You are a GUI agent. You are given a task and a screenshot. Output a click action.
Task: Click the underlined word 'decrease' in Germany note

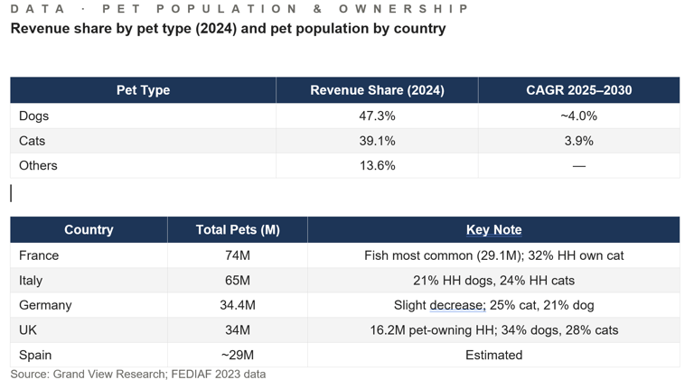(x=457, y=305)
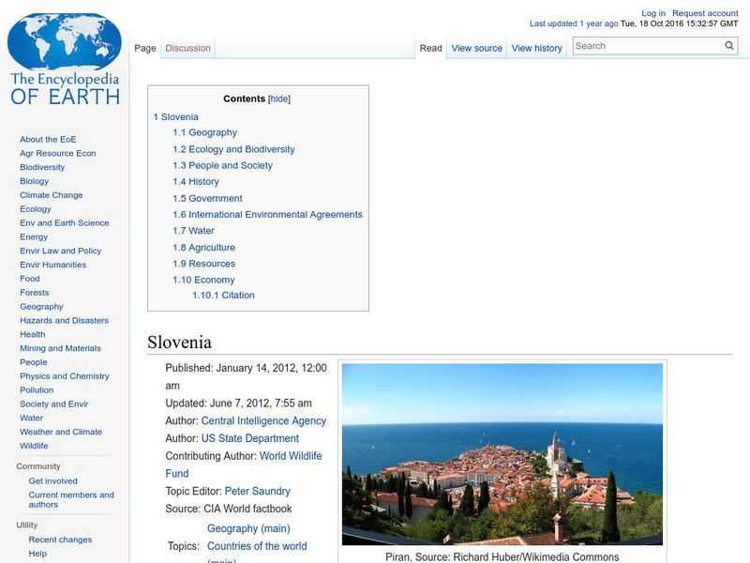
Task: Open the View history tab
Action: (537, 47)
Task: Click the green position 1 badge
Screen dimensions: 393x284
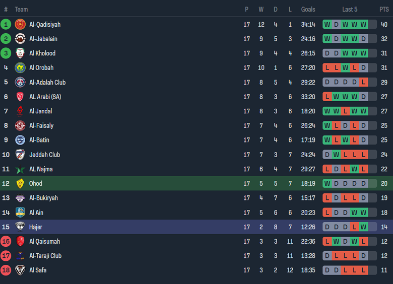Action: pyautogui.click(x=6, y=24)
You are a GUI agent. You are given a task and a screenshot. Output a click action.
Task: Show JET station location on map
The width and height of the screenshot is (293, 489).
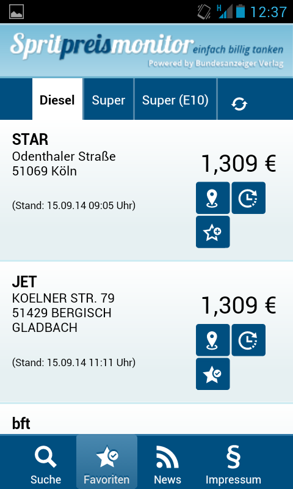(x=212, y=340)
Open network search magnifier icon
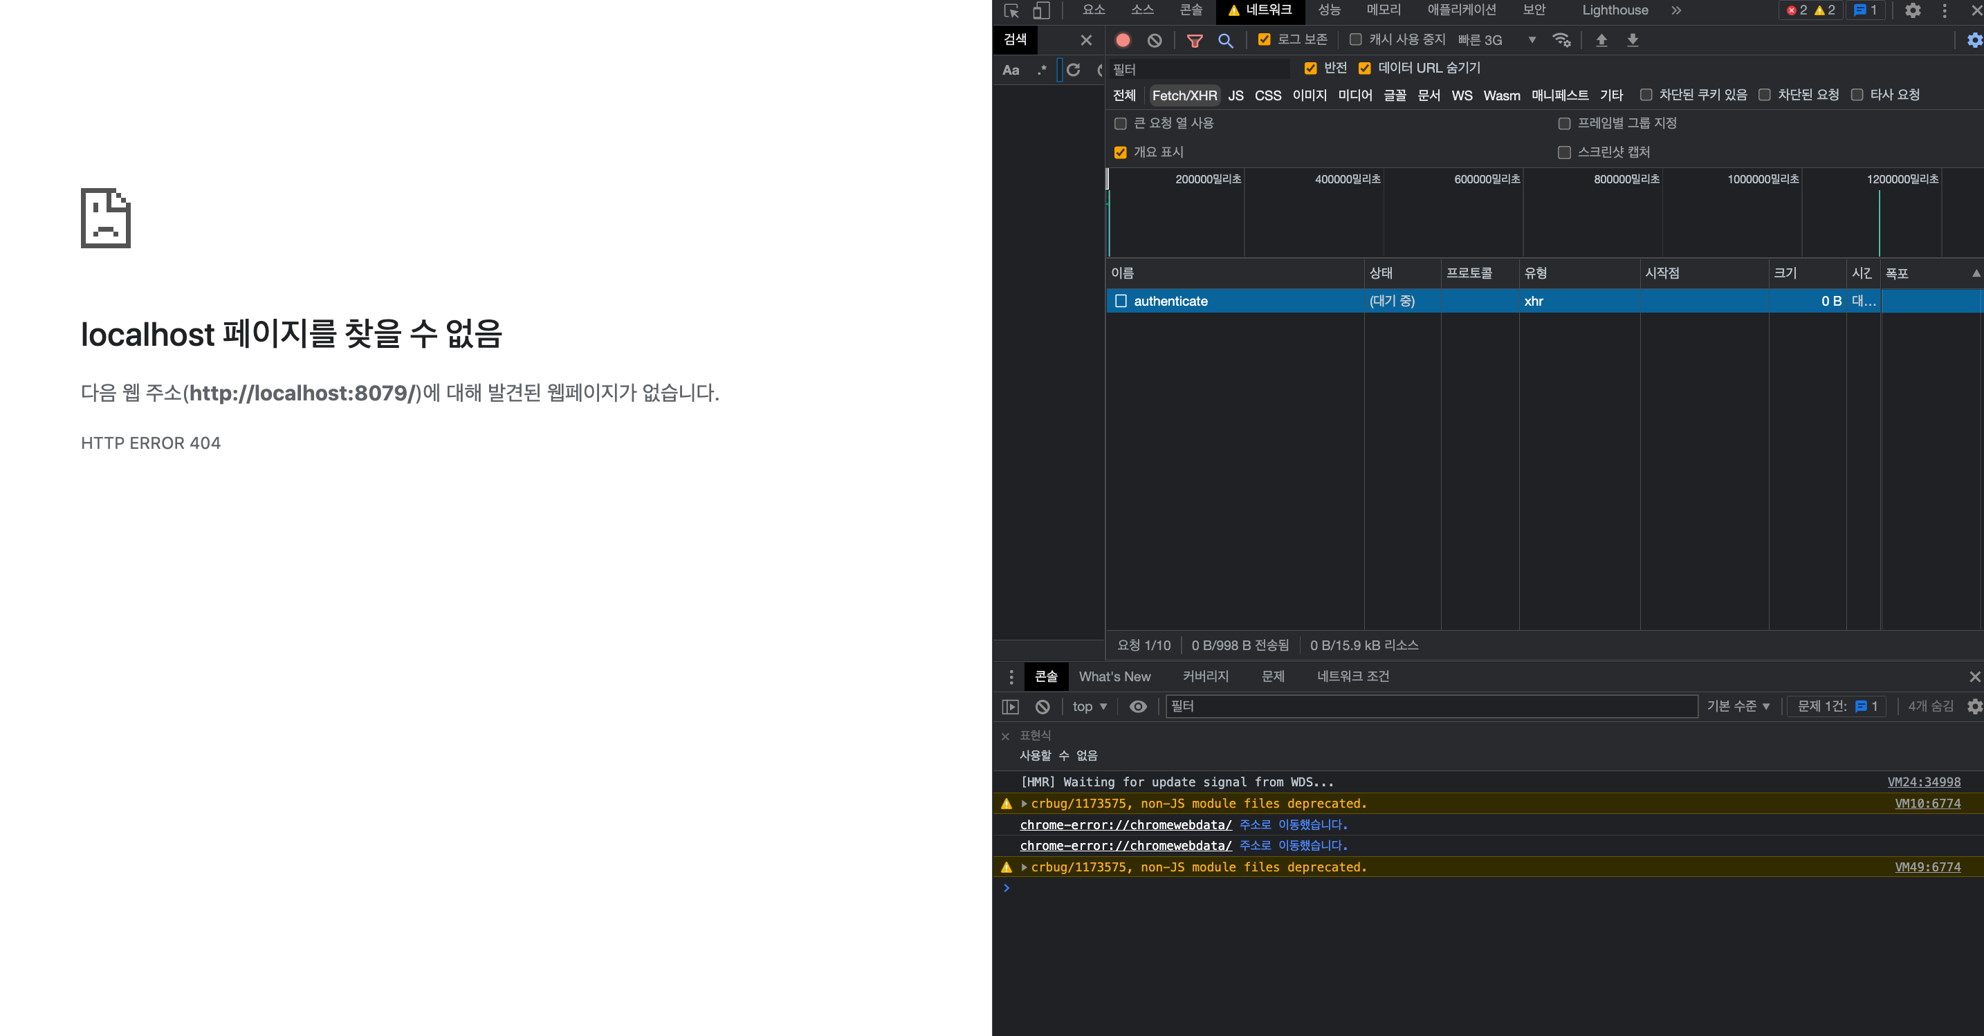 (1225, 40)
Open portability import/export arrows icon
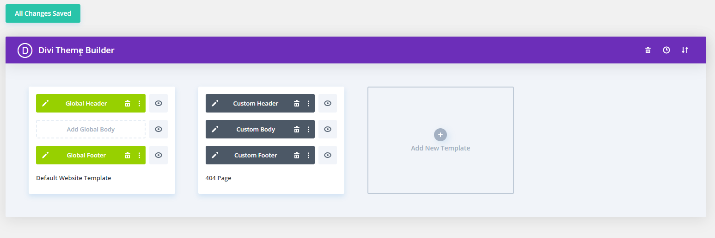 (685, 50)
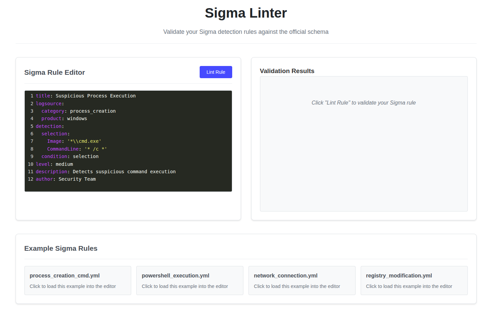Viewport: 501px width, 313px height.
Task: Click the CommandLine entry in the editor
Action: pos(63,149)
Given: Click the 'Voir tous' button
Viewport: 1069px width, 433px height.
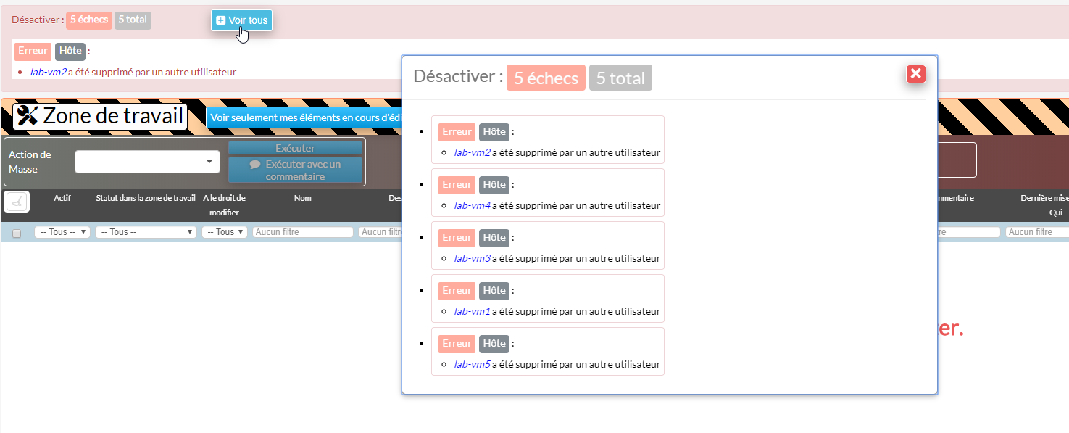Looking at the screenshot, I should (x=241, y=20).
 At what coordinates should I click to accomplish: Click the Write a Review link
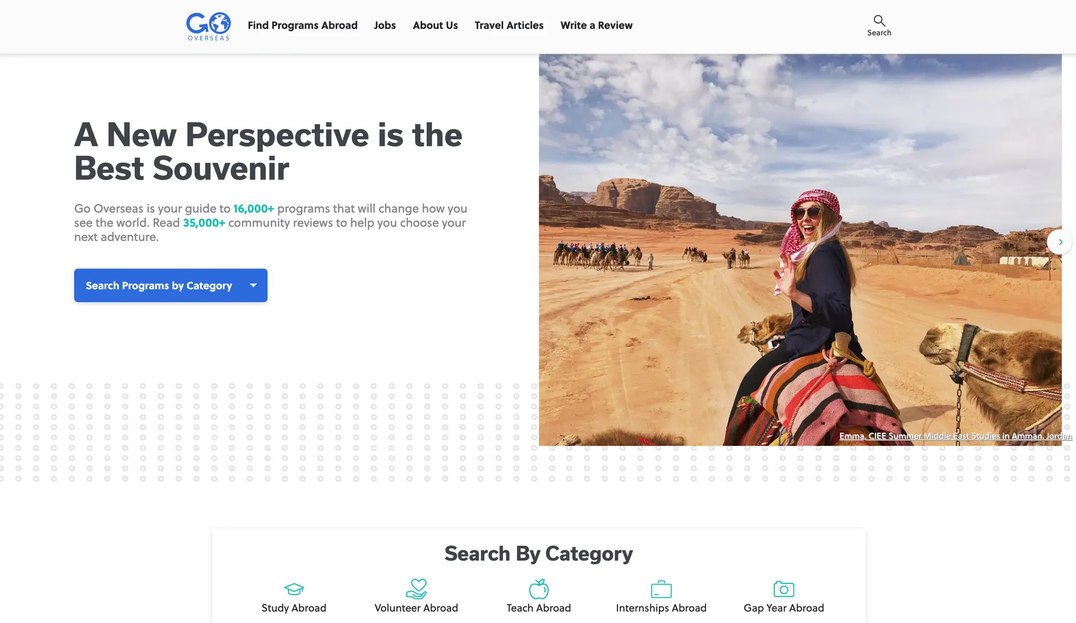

* * * * *

WORK REQUIRED:
Present every line of the entries above as a Markdown table with the columns Row and Line, numbering the rows and skipping blank lines. Leave out the pictures.

TASK RESPONSE:
| Row | Line |
|---|---|
| 1 | You are a GUI agent. You are given a task and a screenshot. Output a click action. |
| 2 | Task: Click the underlined word 'decrease' in Germany note |
| 3 | (x=457, y=305) |
| 4 | Task: Open the View history tab |
| 5 | Action: (537, 47) |
| 6 | Task: Click the green position 1 badge |
| 7 | Screen dimensions: 393x284 |
| 8 | Action: pyautogui.click(x=6, y=24) |
| 9 | You are a GUI agent. You are given a task and a screenshot. Output a click action. |
| 10 | Task: Show JET station location on map |
| 11 | The width and height of the screenshot is (293, 489). |
| 12 | (x=212, y=340) |
| 13 | Open network search magnifier icon |
| 14 |  (1225, 40) |
| 15 | Open portability import/export arrows icon |
| 16 |  (685, 50) |
| 17 | Viewport: 501px width, 313px height. |
| 18 | Task: Click the CommandLine entry in the editor |
| 19 | Action: pos(63,149) |
| 20 | Given: Click the 'Voir tous' button |
| 21 | Viewport: 1069px width, 433px height. |
| 22 | Looking at the screenshot, I should (x=241, y=20). |
| 23 |  At what coordinates should I click to accomplish: Click the Write a Review link |